When you copy the records, keep every word exact and leave the pictures out.

* [Task input]
· · · · · · ·

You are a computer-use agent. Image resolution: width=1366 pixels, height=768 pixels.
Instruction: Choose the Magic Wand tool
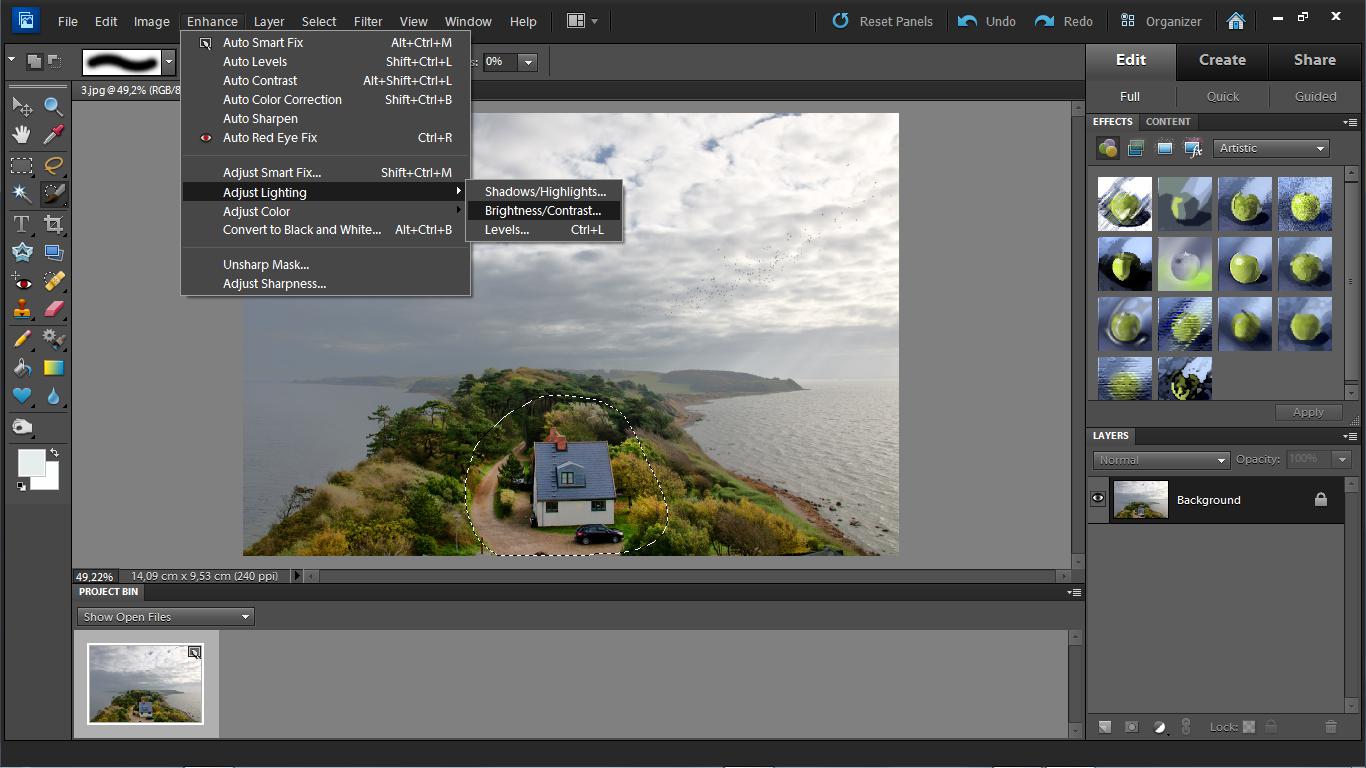click(21, 193)
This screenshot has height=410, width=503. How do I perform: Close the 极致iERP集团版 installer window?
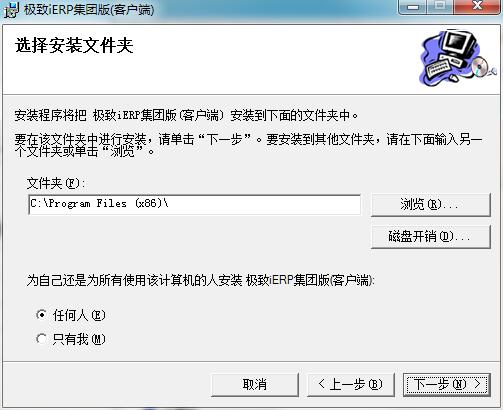click(x=477, y=7)
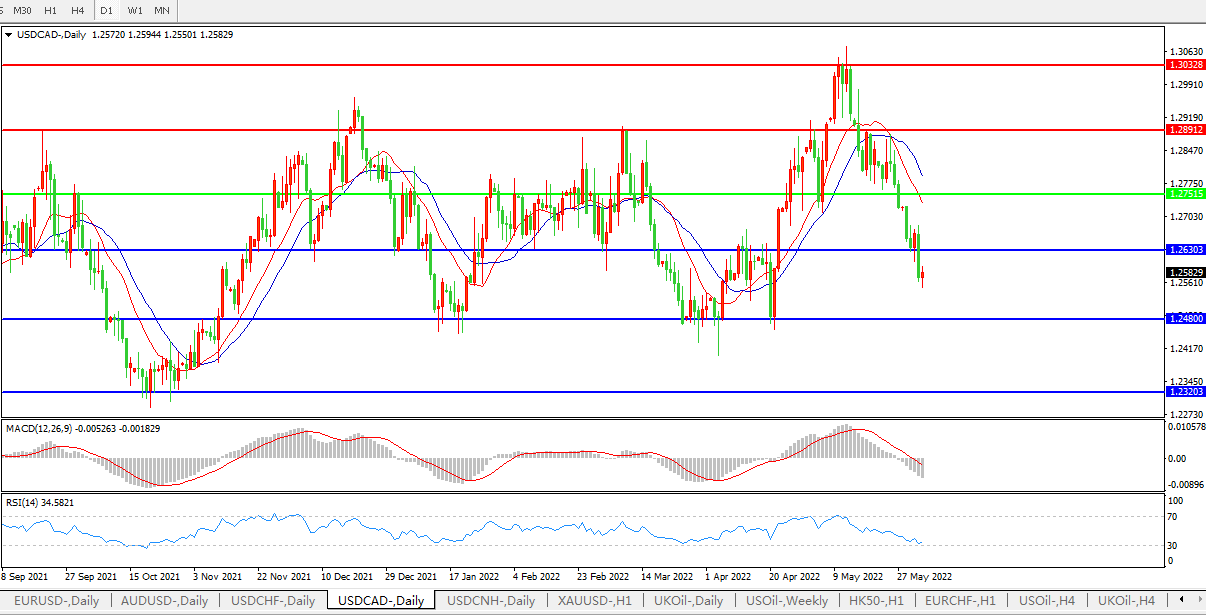This screenshot has height=615, width=1206.
Task: Choose the D1 daily timeframe
Action: click(106, 10)
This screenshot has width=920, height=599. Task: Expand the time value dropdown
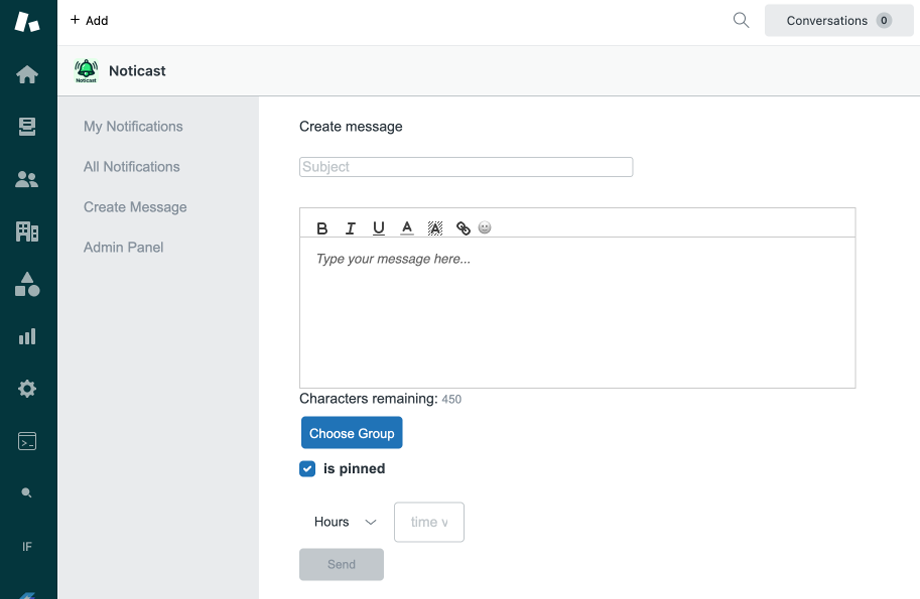pos(429,521)
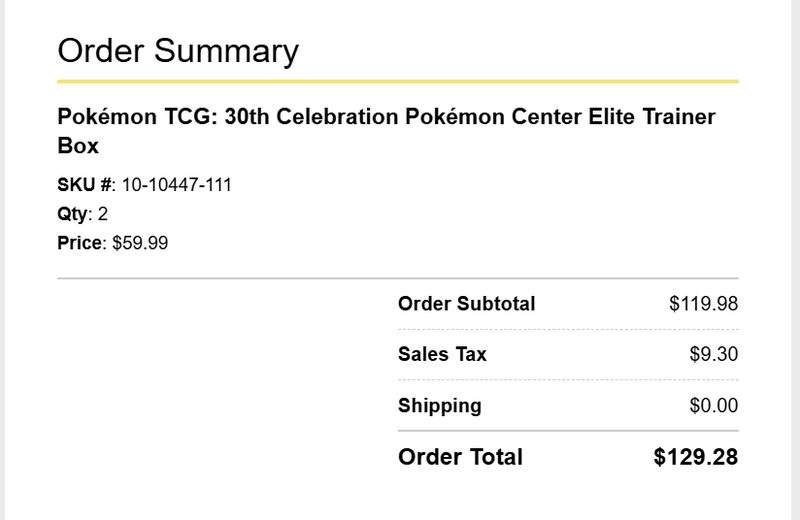800x520 pixels.
Task: Click the gray line above Order Subtotal
Action: coord(398,279)
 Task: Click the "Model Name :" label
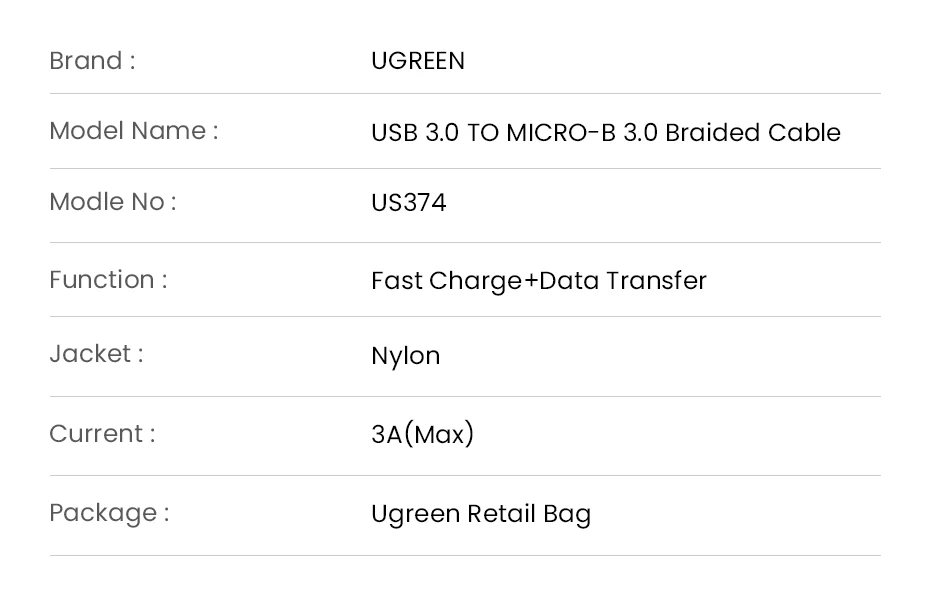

· · · · · · ·

* [Result]
You are a computer-use agent. Image resolution: width=1366 pixels, height=768 pixels.
Instruction: Choose the Magic Wand tool
click(21, 193)
This screenshot has height=410, width=503. How do I perform: Close the 极致iERP集团版 installer window?
click(x=477, y=7)
This screenshot has height=615, width=1206.
Task: Choose the D1 daily timeframe
Action: click(106, 10)
This screenshot has width=920, height=599. Task: Expand the time value dropdown
pos(429,521)
800x520 pixels.
Task: Click the gray line above Order Subtotal
Action: coord(398,279)
 Task: Click the "Model Name :" label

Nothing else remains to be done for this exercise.